Seakan skenario yang Langit buat berjalan mulus tanpa hambatan, Embun menangis tersedu-sedu tanpa memedulikan lagi penampilannya yang kusut. Namun, sedetik kemudian rasa sedih itu berubah menjadi rasa kesal, marah, bahagia, juga terkejut ketika Jingga; bunda Langit, membawa sekotak kue ulang tahun lengkap dengan lilin berangka 16 dan menyanyikan lagu ulang tahun.

Kala itu Embun langsung memukul dada Langit bertubi-tubi lantaran terlalu kesal, sedangkan si cowok hanya tertawa renyah melihat Embun yang tampak kacau.

"Lucu, sih, kejutannya, tapi bikin jengkel," gumam Embun.

o0o

Di sisi lain, seorang wanita paruh baya tampak kacau dengan linangan air mata yang tak kunjung surut, terus membanjiri pipi yang mulai keriput itu. Hatinya begitu sakit melihat buah hatinya harus mengalami hal seperti ini. Dengan kecepatan tinggi ia melajukan mobilnya membelah jalanan kota. Kaca mobil di sebelah kemudia sengaja ia buka untuk meneriaki pengendara lain agar dapat segera melaju di kala jalanan macet tiba-tiba menghampiri.

"Tolong, beri saya jalan. Saya harus segera membawa putra saya ke rumah sakit!" teriaknya dengan linangan air mata. Melihat itu, membuat pengendara lain menjadi iba dan memilih menyingkir agar mobil wanita itu segera melaju.

Melirik kursi belakang di mana anaknya terbaring lemah dengan noda darah melekat di kaos putih yang dikenakan. Hatinya begitu sakit, ketika putranya harus mengalami ujian seperti ini. Ibu mana yang tega melihat anaknya terluka dan hidupnya hanya bergantung pada obat-obatan yang diminum? Jika bisa, ingin sekali ia memindahkan sakit anaknya ke dalam dirinya. Sungguh ia tidak tega melihat anaknya tersiksa.

Tadi, ketika wanita itu pulang dari perjalanan bisnisnya, ia bergegas menuju kamar sang anak untuk melepaskan rindu mengingat sudah satu bulan lebih tidak berjumpa. Ia rindu memeluk putra semata wayangnya yang meski telah beranjak remaja, tetapi masih bersifat kekanakan bila bersama dirinya.

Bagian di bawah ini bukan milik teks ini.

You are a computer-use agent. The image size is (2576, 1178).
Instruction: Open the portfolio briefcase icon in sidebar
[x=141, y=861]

Namun, ketika si wanita membuka pintu kamar sang anak, bukan pelukan hangat yang ia dapatkan melainkan tubuh tegap sang anak yang terjerembab di lantai. Ia juga melihat beberapa tetes darah di marmer tempat ia berdiri. Tak ingin panik, ia segera membalik tubuh itu. Betapa terkejutnya bahwa darah itu berasal dari sang anak. Terlihat jejak yang masih terlihat basah mengalir dari hidung dan sudut mulutnya. Badannya pun terasa panas.

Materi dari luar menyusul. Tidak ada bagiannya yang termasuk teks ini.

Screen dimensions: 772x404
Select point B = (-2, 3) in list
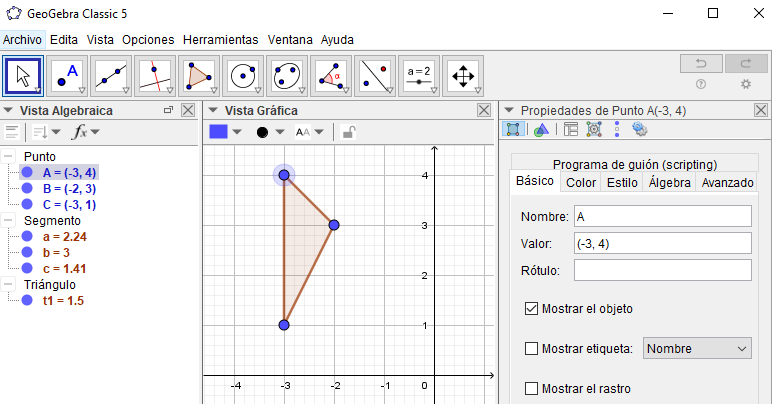(x=68, y=189)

Matanya bergetar, tubuhnya kelu, tak lama ia menumpahkan tangisnya. "Langit?!"

Dengan tangan bergetar ia meraih ponsel lalu menghubungi sekuriti untuk menyiapkan mobil dan membantunya mengangkat sang anak untuk dibawa ke rumah sakit.

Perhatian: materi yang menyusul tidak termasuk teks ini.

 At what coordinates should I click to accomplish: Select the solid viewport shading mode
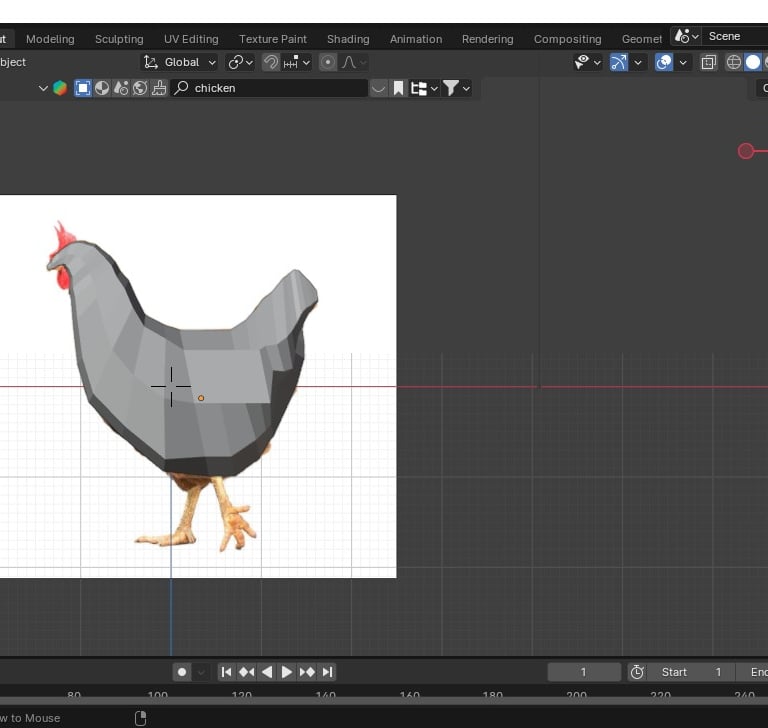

Wanita itu meraih telapak tangan sang anak yang berlumuran darah-yang digunakan untuk menutupi mulut di saat terbatuk darah, tak ia pedulikan bila darah akan mengotori.

"Bertahan, ya, Nak. Ingat janji kamu sama bunda untuk tidak pernah meninggalkan bunda sendiri seperti ayah," lirihnya.

Semakin sesak di kala memorinya memutar, mengingat mendiang sang suami pergi meninggalkannya dengan sang anak dengan riwayat penyakit yang sama; leukimia.